Testing in Java with JUnit 5 and Mockito

Lesson learned re. testing in Java with Mockito and JUnit5

FYI for anyone using the Java SDK that wants to unit test with JUnit 5 instead of version 4, I was able to adapt the HelloWorldWorkflowTest to run with the following:

build.gradle:

dependencies {
    implementation 'io.temporal:temporal-sdk:1.0.6'

    // Testing dependencies
    testImplementation 'org.junit.jupiter:junit-jupiter-api:5.3.1'
    testRuntimeOnly 'org.junit.jupiter:junit-jupiter-engine:5.3.1'
    testImplementation 'org.mockito:mockito-core:3.9.0'
    testImplementation 'io.temporal:temporal-testing:1.0.6'
    testImplementation 'io.temporal:temporal-testing-junit5:1.0.6'
}

HelloWorldWorkflowTest.java:

package helloworldapp;

import static org.mockito.Mockito.mock;
import static org.mockito.Mockito.withSettings;
import static org.mockito.Mockito.verify;

import io.temporal.testing.TestWorkflowExtension;
import org.junit.jupiter.api.Test;
import org.junit.jupiter.api.extension.RegisterExtension;

class HelloWorldWorkflowTest {

    private static final Format format = mock(Format.class, withSettings().withoutAnnotations());

    @RegisterExtension
    public static final TestWorkflowExtension workflowExtension =
                    TestWorkflowExtension.newBuilder()
                    .setWorkflowTypes(HelloWorldWorkflowImpl.class)
                    .setActivityImplementations(format)
                    .build();

    @Test
    void testGetGreeting(HelloWorldWorkflow workflow) {
        workflow.getGreeting("test");
        verify(format).composeGreeting("test");
    }
}

When mocking Activity interfaces using Mockito you need to tell it not to copy over the annotations, eg:

Mockito.mock(Format.class, withSettings().withoutAnnotations())

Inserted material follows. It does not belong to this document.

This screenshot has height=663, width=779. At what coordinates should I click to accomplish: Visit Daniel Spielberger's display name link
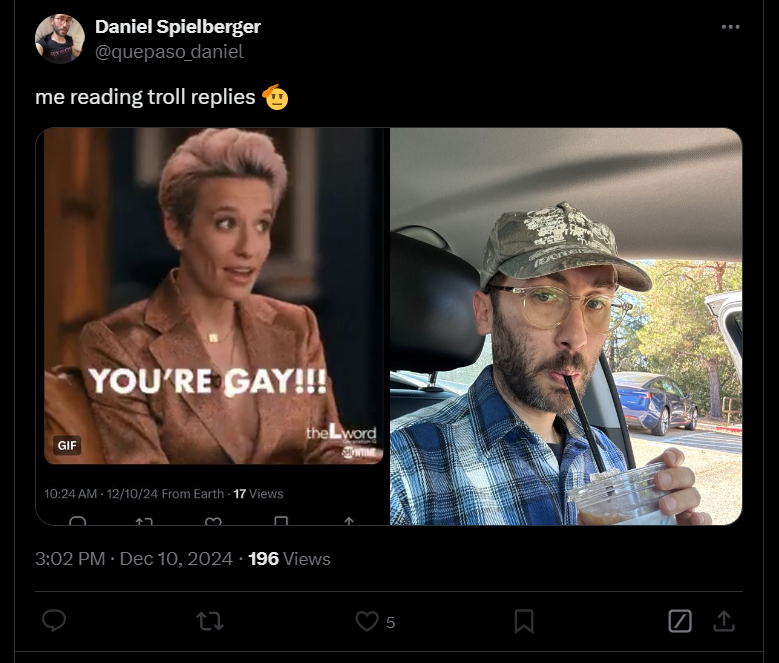coord(178,27)
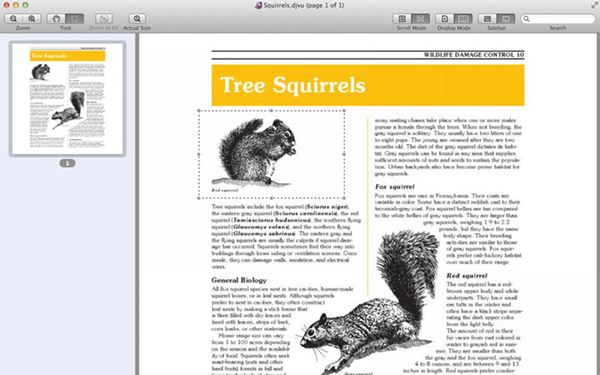This screenshot has width=600, height=375.
Task: Show thumbnails in the sidebar
Action: click(x=488, y=18)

Otherwise you’ll get some nasty errors that look like this:

java.lang.IllegalArgumentException: Found @ActivityMethod annotation on "public java.lang.String helloworldapp.Format$MockitoMock$255547570.composeGreeting(java.lang.String)" This annotation can be used only on the interface method it implements.

This may be common knowledge but I struggled for an hour or so to get it to work, so I hope this is helpful for someone.